India’s incredible performance against Australia in the recent Test match resulted in a demolition of the Australian team within just three days. The Indian bowlers dominated the game by bowling out Australia for a mere 91 runs in just 32.3 overs in the second innings. This score was Australia’s second-lowest ever against India.

Ravichandran Ashwin, who had been outbowled by Ravindra Jadeja in the first innings, led the Australian collapse in the second innings with an impressive 5 for 37. It was notable that 15 out of the 20 wickets that India took were either lbw or bowled, highlighting India’s expertise in attacking the stumps without conceding too many runs.

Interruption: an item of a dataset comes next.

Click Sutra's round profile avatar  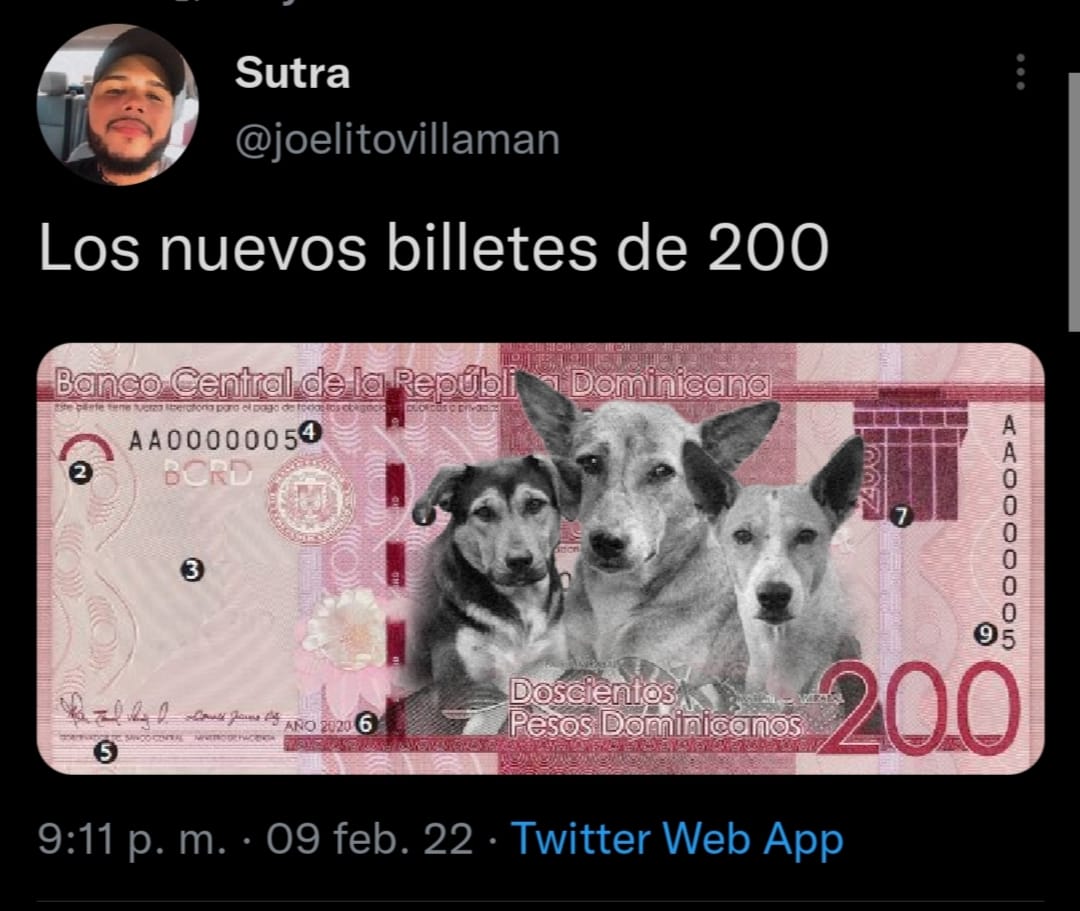[118, 105]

Australia’s defeat was made even more painful because India’s last three wickets managed to last throughout the entire first session on a pitch that was turning more and quicker than on the second day. Despite starting the day 144 runs behind, Australia had hopes of staying alive in the Test match, but their dreams were soon crushed when they lost Jadeja early on. Axar Patel added 52 and 20 runs with Mohammed Shami and Mohammed Siraj, taking India’s lead to 223.

Coming in at number 9, he batted much like a proper batter and handled the quick turn on the pitch with ease. However, he lost his off stump on 84 after trying to farm the strike with Siraj and looking for a big hit towards the end of an over.

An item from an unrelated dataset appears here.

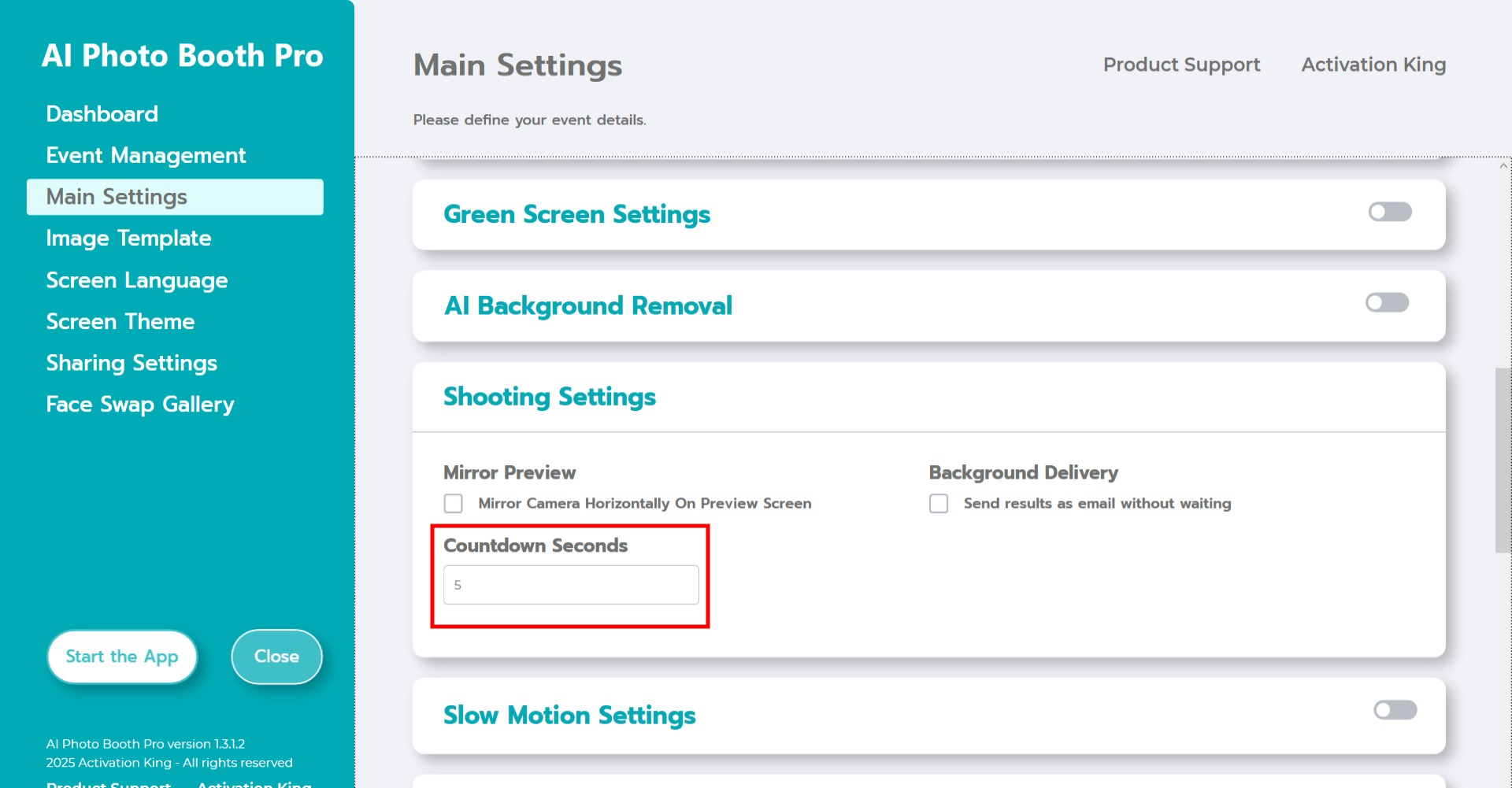Open the Dashboard page in sidebar
This screenshot has width=1512, height=788.
(x=102, y=114)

In the second innings, it only took five balls for the slide to begin, with Usman Khawaja falling victim to Ashwin’s spin. In the ninth over, spin was introduced at both ends, with Marnus Labuschagne trying to counter by staying deep in the crease and making Ashwin bowl full. However, this strategy carried a high risk on a pitch with low bounce, and soon enough, one delivery turned just enough to be considered a plumb lbw.

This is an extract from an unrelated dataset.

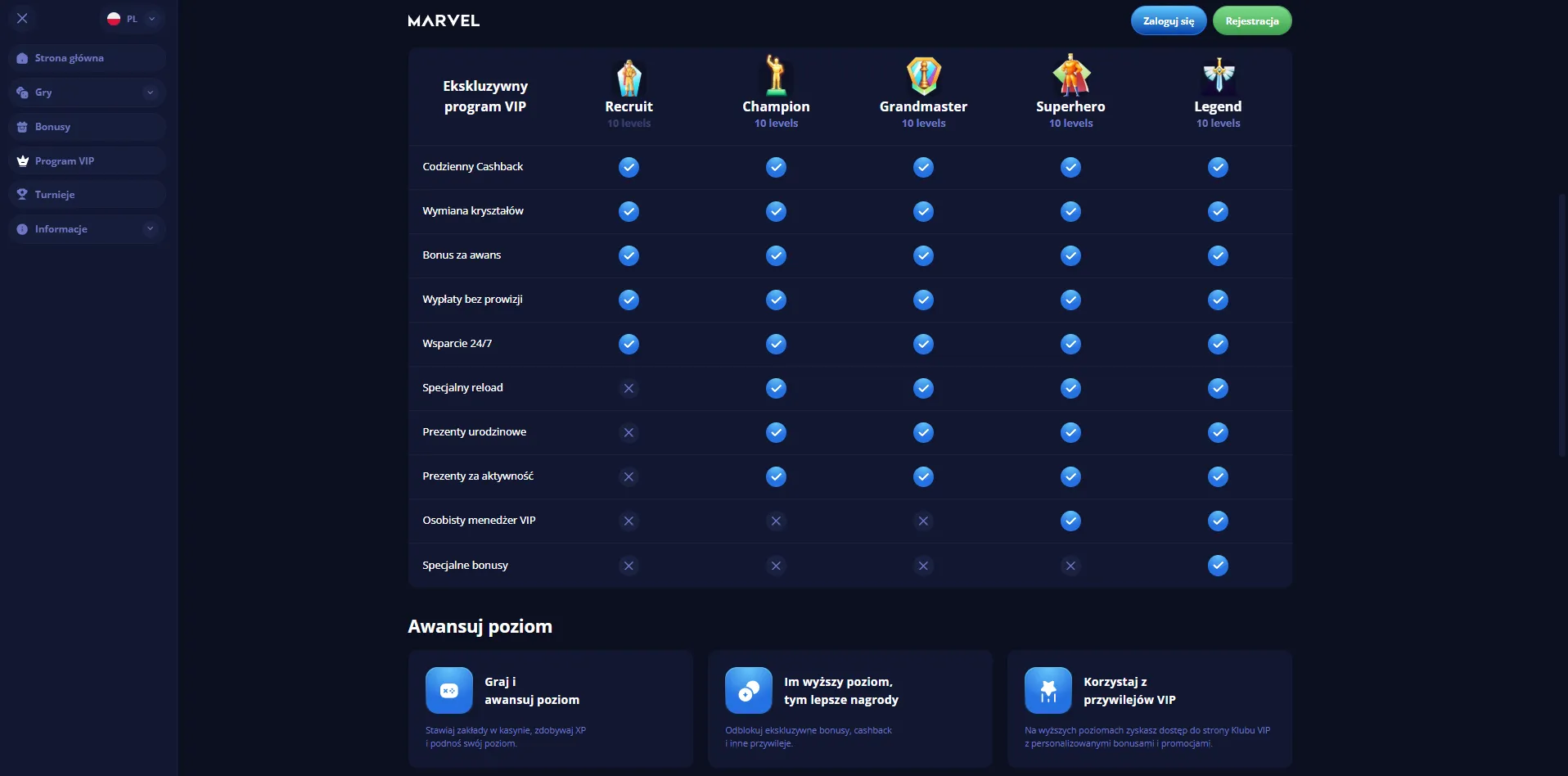Click Specjalny reload cross mark for Recruit
1568x776 pixels.
(x=629, y=388)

Ashwin accelerated the slide, with David Warner falling lbw to a delivery that didn’t turn, but disturbed the surface slightly and went on to miss his inside edge. Matt Renshaw was caught back to a fullish ball and was caught plumb in front, and Peter Handscomb lbw to a classic off-break from round the wicket.

Alex Carey was caught out for Ashwin’s 100th lbw victim in Tests, and Steven Smith, who had looked calm and composed throughout the game, was eventually bowled by Jadeja for the second time in the Test. Scott Boland was lbw to Shami, but Smith remained unbeaten on 25.